In August, Maersk and IBM launched their blockchain shipping solution in an effort to digitise the supply chain and remove paper from the system, while increasing automation and efficiency and preventing the build up of unknown risk accumulations. “Success with the technology rests on bringing the entire ecosystem together around a common approach that benefits all participants equally,” said Bridget van Kralingen, senior vice president, IBM Global Industries. “Blockchain can be used to transform a vital part of how global trade is conducted.”
However, as systems and supply chains become more connected, this introduces new exposures. Smart buildings and factories and more interconnected systems present challenges on multiple fronts, according to Alistair Jupp, head of Global Technical Services for Crawford UK. “Buildings are becoming a lot more complex and the more complicated a building, the higher the risks are. Now, if you have a breakdown in a building management system, it can shut everything down.”
Cyber is another vulnerability as manufacturers and their supply chains become more digitised. Nearly half of manufacturers have been the victim of cyber-crime, with the sector now the third most targeted for attack, according to research by the European Manufacturers’ Organisation (EEF), AIG and the Royal United Services Institute. It revealed that the cyber threat is holding back companies from investing in digital technologies, with a third of those surveyed nervous of digital improvement.

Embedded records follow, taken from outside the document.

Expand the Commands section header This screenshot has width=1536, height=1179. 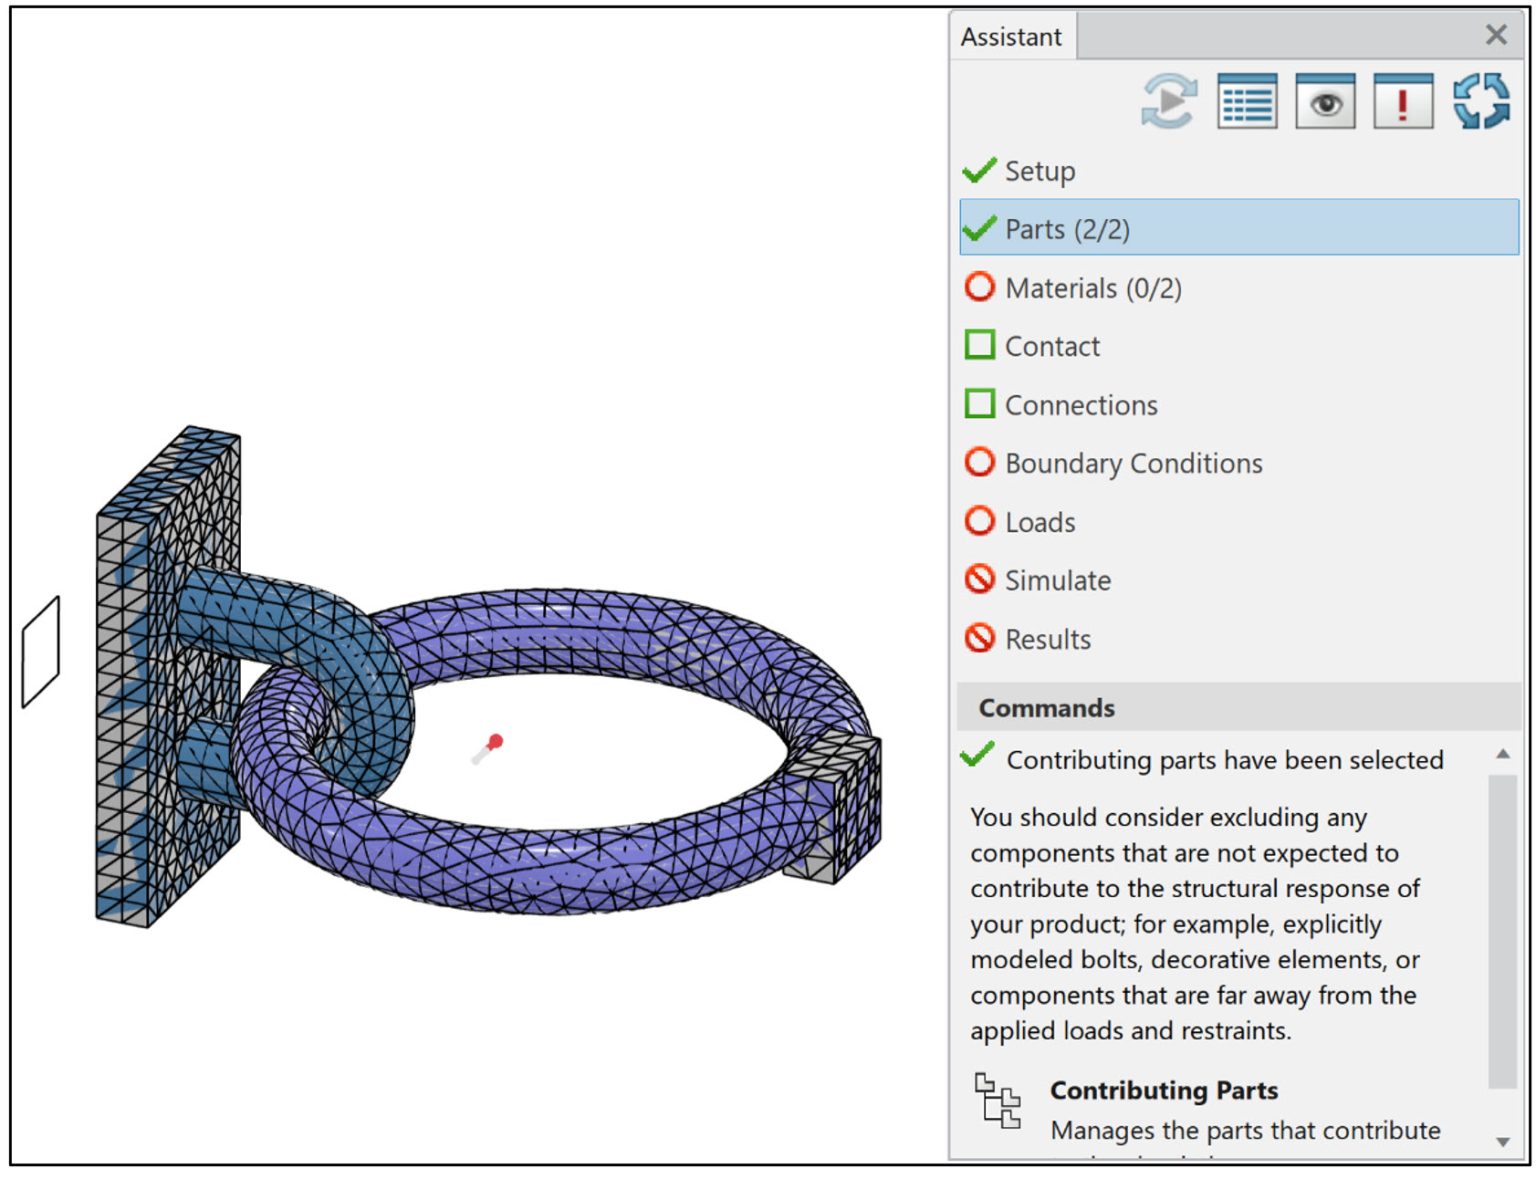click(x=1044, y=707)
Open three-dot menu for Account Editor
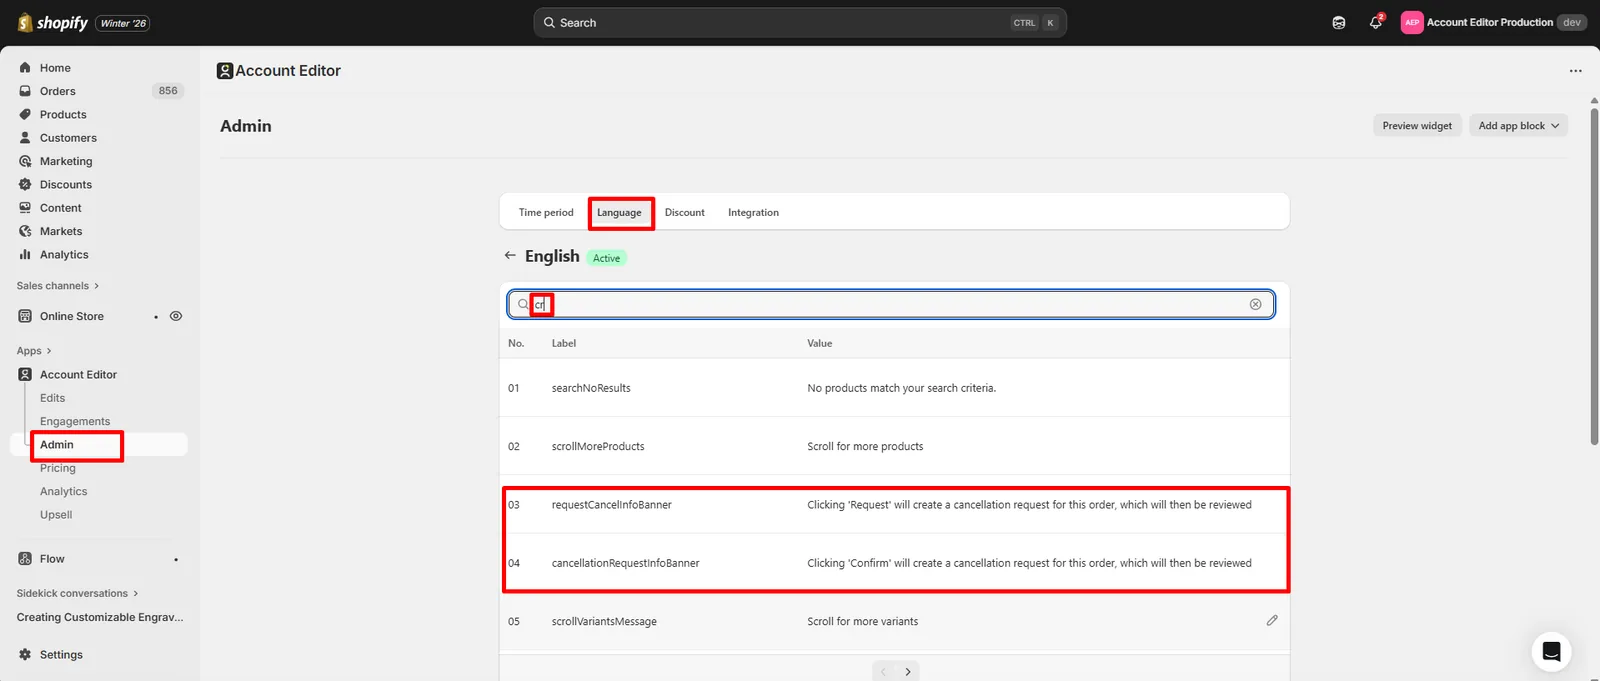 tap(1575, 71)
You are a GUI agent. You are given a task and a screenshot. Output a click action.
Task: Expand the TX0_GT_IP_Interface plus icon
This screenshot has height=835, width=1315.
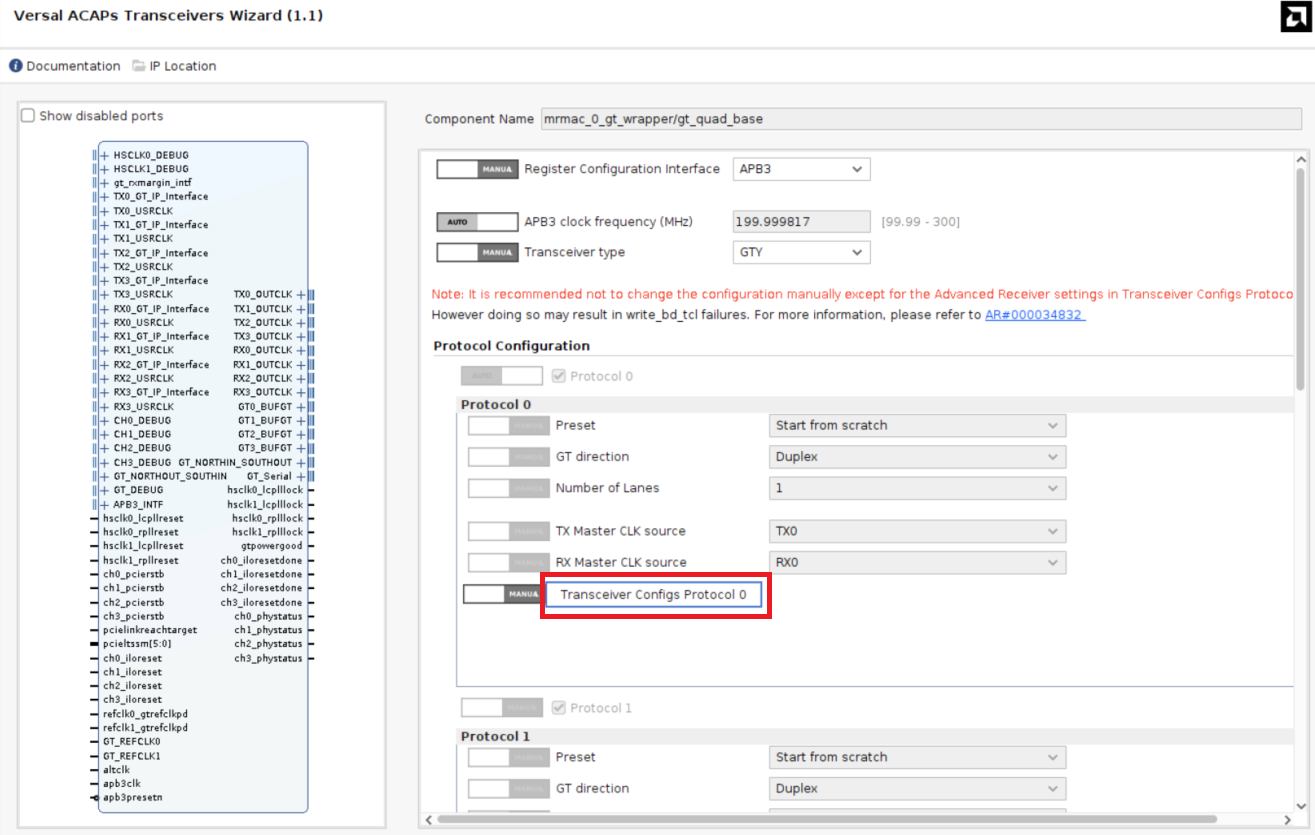pyautogui.click(x=105, y=197)
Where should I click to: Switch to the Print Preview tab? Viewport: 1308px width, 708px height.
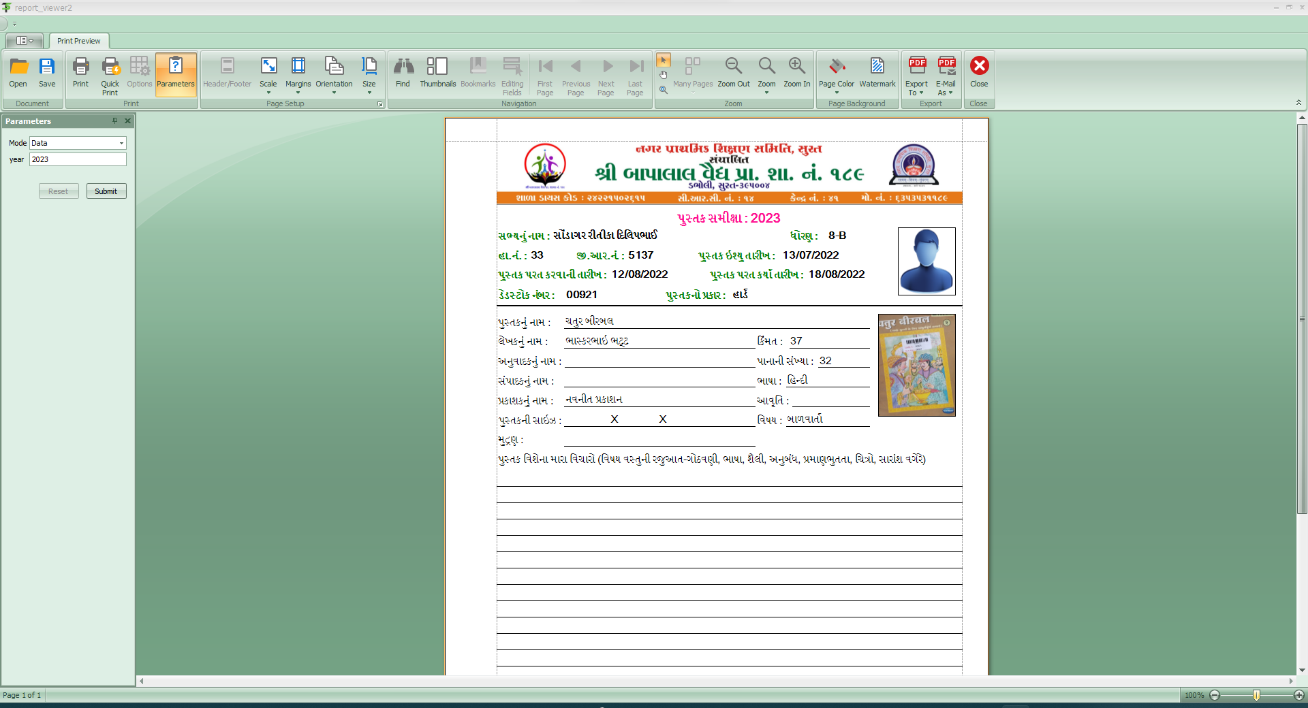[79, 40]
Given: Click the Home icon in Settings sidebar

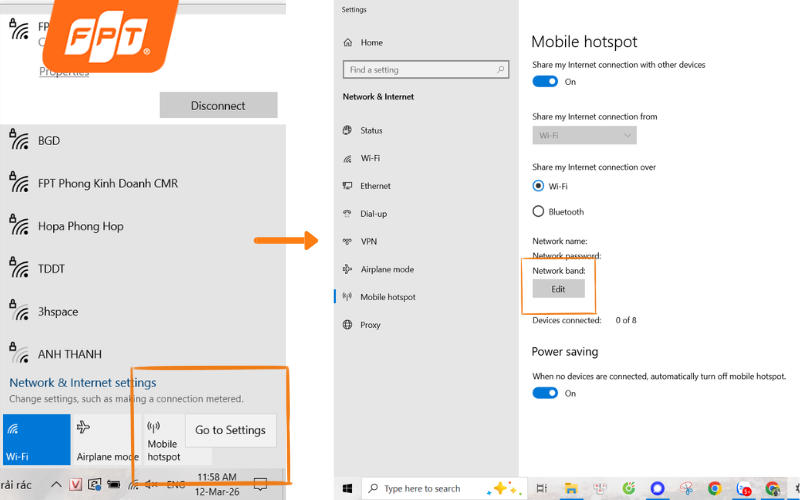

“By digitising your manufacturing you acquire tonnes of data and options to control machinery, product flow, planning, etc,” explains Laessoe. “While this is all good, any piece of data that hits the internet or the cloud can be hacked and looked at, by both competitors as well as a criminals seeking to profit.”
He cites the example of disruption caused by the ransomware attack NotPetya to shipping giant Maersk. The firm revealed that the total cost of the attack was $300m in business interruption as it was forced to reinstall 4,000 servers as part of a complete infrastructure overhaul. Similar disruption was caused by the Petya cyber attack to FedEx after the operations of the company’s TNT Express unit in Europe was disrupted.
Intellectual property theft is likely to be one motivation behind manufacturing cyber attacks in the future. “Maersk were just collateral damage, and not the real target for the attack,” says Laessoe. “But there is a risk that competitors may be able to hack in to your systems, potentially using third-party ‘vendors’, and steal your product ideas. I know this is a major issue for several companies, and of one where a copy-cat manufacturer actually launched a product before the company that designed it.”
“Competitors or others may also hack in to your systems with the intention of disrupting your manufacturing processes,” he continues. “Likewise, they may seek to disrupt your vendors, delivery routes and deteriorate your ability to deliver the products in time.”